By Marcelle Dibrell
Water can be a dangerous substance when it is not properly managed.
Left to its own devices, water can harbor a host of threatening pathogens, capable of causing sickness and even death, as some of the articles within this issue of Service Industry News can attest.
There’s e. Coli, Legionella, giardia, cryptosporidium, and a variety of other disease-causing agents that it is part of the job of the service professional to prevent by using a measured quantity of disinfectant.
Indeed, among the most important jobs a service tech has is a basic knowledge about the sanitizer levels in all the pools on a service route.
And that means more than adding a gallon of chlorine if the water looks a little cloudy, or spending 15 minutes to simply skim the surface if the water looks clear.
No, the only way to know that the water is safe is to test.
But ensuring bather safety is just one aspect of the job entrusted to the pool and spa service professional.
Protecting customers’ valuable outdoor investments is the other critical part of the job, because there is another reason why water can be a dangerous substance when it’s not properly managed.
Known as the “universal solvent,” water is capable of leaching materials right out of pool surfaces, undermining the integrity of what is meant to be a water-tight vessel.
But what truly governs water’s solubility properties is water balance.
Water balance comes down to a handful of factors that dictate whether or not the pool is self-destructive.
Those five factors are pH, alkalinity, calcium hardness, temperature, and to a small extent, total dissolved solids. Taken together, these control the long-term viability and aesthetic please-ability of every pool that was ever created.
Not balanced, water can become scale forming, where it precipitates calcium carbonate out of solution, depositing it on surfaces, like tile lines, heaters, and salt cells. Alternately, water can become aggressive, dissolving concrete and metals, leading to etching and stained surfaces. Water balance really matters.
And the only way to know that the water is balanced is to test.
In the pool and spa industry, water balance is determined by the Langelier Saturation Index, or LSI. The LSI takes the contributions of those five factors together mathematically to provide a practical way of indicating balance. Large positive numbers are bad; large negative numbers are bad. With the LSI, the math is simple: The magic number is zero.

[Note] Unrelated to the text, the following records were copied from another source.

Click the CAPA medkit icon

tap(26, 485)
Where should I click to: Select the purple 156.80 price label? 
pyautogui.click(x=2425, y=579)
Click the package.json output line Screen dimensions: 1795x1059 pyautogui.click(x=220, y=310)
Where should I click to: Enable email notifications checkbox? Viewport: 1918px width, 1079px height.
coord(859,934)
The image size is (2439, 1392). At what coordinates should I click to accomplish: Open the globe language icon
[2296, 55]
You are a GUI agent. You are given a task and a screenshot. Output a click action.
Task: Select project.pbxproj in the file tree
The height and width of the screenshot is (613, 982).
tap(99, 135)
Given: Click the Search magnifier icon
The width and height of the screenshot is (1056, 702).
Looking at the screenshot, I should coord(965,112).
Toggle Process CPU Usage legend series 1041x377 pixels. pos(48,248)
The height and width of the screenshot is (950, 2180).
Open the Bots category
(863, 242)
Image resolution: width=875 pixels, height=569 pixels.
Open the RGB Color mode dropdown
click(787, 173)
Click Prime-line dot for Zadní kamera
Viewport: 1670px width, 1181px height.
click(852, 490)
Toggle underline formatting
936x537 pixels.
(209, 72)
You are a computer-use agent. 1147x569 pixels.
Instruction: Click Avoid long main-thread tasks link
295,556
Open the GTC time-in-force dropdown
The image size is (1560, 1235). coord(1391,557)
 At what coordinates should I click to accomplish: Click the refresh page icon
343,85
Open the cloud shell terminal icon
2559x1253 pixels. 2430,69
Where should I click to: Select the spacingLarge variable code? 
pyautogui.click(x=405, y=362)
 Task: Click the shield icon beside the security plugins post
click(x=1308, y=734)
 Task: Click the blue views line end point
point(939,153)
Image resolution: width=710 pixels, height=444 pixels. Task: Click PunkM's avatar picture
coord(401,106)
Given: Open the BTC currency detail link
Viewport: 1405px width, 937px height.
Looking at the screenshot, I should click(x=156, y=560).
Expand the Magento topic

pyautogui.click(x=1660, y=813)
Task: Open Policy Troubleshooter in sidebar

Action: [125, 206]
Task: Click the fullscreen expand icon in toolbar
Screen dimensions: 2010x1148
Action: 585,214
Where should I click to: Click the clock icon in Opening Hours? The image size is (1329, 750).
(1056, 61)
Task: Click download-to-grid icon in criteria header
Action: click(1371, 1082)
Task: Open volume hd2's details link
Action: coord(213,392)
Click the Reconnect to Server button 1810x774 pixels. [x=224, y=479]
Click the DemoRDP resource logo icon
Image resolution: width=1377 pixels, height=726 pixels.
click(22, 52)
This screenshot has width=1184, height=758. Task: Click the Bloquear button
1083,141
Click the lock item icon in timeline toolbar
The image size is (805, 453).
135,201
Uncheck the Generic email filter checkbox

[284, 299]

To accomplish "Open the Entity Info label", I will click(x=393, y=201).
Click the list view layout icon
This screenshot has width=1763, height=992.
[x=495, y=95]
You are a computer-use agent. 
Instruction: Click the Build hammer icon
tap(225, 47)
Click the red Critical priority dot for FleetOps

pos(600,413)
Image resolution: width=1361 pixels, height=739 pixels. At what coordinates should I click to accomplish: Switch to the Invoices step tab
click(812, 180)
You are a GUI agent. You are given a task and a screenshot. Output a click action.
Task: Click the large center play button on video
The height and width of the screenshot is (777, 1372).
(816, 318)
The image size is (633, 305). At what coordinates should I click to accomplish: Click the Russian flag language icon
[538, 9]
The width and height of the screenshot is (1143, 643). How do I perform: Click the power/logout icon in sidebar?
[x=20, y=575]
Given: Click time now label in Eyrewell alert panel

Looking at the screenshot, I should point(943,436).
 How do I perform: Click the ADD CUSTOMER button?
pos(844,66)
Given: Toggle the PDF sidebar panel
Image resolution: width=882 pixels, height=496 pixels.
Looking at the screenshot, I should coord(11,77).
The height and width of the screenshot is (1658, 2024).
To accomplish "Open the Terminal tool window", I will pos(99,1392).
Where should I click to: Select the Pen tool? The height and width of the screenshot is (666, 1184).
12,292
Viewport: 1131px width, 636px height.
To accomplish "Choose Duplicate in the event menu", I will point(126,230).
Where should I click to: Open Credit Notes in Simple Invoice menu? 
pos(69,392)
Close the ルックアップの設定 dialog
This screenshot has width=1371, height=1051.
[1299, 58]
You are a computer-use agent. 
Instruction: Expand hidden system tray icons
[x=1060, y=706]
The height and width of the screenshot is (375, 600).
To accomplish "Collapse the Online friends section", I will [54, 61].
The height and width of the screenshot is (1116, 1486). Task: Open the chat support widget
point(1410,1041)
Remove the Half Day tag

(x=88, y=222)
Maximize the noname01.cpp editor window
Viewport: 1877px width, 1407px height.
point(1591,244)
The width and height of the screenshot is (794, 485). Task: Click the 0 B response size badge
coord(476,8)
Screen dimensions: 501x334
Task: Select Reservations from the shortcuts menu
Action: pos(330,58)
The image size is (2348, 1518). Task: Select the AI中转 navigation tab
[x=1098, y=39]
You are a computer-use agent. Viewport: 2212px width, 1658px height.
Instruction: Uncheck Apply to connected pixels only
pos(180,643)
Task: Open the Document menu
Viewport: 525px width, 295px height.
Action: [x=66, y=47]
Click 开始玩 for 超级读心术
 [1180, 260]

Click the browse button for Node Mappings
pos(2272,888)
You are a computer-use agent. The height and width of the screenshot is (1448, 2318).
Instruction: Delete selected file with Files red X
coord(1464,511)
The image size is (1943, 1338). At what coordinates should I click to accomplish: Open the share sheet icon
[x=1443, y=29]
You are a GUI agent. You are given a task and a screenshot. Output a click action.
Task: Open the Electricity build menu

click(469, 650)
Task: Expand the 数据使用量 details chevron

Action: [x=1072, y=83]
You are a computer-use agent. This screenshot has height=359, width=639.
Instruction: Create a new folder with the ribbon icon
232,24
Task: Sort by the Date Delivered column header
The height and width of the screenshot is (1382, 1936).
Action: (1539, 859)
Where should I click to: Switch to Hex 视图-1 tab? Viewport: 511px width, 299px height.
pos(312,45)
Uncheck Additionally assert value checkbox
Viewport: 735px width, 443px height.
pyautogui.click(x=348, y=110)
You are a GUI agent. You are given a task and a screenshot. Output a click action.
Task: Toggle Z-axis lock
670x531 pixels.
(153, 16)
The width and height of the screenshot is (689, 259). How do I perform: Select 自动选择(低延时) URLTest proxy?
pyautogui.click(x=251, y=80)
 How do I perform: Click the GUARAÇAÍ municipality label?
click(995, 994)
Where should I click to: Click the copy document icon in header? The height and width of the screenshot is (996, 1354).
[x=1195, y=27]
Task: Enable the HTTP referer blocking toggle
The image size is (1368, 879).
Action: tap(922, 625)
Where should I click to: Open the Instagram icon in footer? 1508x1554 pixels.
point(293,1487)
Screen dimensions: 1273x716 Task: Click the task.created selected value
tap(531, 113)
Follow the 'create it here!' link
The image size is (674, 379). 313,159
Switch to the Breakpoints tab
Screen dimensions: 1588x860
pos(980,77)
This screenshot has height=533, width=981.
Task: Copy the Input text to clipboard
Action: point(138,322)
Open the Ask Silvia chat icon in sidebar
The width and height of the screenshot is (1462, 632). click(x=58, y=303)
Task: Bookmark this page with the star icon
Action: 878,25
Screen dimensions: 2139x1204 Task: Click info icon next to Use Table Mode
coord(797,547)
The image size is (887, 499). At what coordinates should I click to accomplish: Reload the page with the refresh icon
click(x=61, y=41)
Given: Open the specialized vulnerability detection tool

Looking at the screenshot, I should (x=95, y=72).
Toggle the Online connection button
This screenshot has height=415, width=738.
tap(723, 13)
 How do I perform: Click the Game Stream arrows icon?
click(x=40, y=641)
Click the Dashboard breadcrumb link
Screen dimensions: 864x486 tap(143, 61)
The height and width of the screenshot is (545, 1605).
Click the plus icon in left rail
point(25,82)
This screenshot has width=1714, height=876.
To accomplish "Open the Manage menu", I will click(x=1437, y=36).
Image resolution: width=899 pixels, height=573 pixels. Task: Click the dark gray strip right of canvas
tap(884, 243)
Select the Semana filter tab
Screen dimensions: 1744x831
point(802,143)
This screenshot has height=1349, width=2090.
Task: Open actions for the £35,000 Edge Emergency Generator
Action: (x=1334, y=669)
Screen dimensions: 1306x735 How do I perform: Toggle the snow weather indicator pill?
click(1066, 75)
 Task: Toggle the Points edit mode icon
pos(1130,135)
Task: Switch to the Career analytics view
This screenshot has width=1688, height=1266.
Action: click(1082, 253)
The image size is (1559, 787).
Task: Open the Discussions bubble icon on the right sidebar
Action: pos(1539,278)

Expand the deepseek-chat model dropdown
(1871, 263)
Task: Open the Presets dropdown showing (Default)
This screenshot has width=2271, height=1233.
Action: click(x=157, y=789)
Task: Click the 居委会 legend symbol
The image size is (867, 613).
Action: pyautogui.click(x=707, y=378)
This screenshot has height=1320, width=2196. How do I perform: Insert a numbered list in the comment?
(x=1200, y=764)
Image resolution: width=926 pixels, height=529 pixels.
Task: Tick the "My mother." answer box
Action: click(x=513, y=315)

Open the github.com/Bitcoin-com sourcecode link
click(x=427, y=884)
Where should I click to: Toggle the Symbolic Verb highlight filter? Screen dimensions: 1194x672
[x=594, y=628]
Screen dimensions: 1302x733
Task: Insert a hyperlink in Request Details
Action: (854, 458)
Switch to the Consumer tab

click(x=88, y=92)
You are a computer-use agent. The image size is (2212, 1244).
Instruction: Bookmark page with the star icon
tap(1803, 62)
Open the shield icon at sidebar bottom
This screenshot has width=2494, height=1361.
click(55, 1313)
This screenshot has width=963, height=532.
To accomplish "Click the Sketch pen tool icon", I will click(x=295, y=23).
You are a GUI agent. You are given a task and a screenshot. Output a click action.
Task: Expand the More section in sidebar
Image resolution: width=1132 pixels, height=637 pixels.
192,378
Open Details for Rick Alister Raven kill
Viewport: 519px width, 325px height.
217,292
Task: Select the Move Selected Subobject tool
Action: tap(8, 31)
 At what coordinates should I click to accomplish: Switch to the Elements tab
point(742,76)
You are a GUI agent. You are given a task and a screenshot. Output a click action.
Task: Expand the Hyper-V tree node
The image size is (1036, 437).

Large negative LSI numbers can mean etched pool plaster and corroded metal parts in the heater, pump, and filter. It is damaging to both vinyl lined and fiberglass pools, stretching the vinyl or blistering the fiberglass. It also can cause bather discomfort through skin and eye irritation.
But large positive LSI numbers are nearly as problematic, most notably leading to scale formation. And beyond being unsightly, scale disrupts heater and salt cell operations, reducing efficiency at best, and halting all operations at worst. High LSI also causes cloudy water, metallic stains, and shortens filter runs.
It isn’t hard to calculate the LSI — a fairly simple formula is used that is familiar to many service professionals.
Nowadays, however, with the modern technology of smart phone apps, who needs to drag out pencil, paper, and conversion factor charts? As easy as it is to calculate, it’s easier still, not to mention faster, to simply plug the tested water balance parameters into any of a number of free apps, and let your phone do the work.
But to obtain those water balance parameters, the pool still needs to be tested, which is the subject of this particular issue of Service Industry News.
Special acknowledgement is given to the Association of Pool and Spa Professionals Fact Sheet, “Common Interferences in Pool and Spa Water Testing,” where some of the information contained in accompanying articles can be found.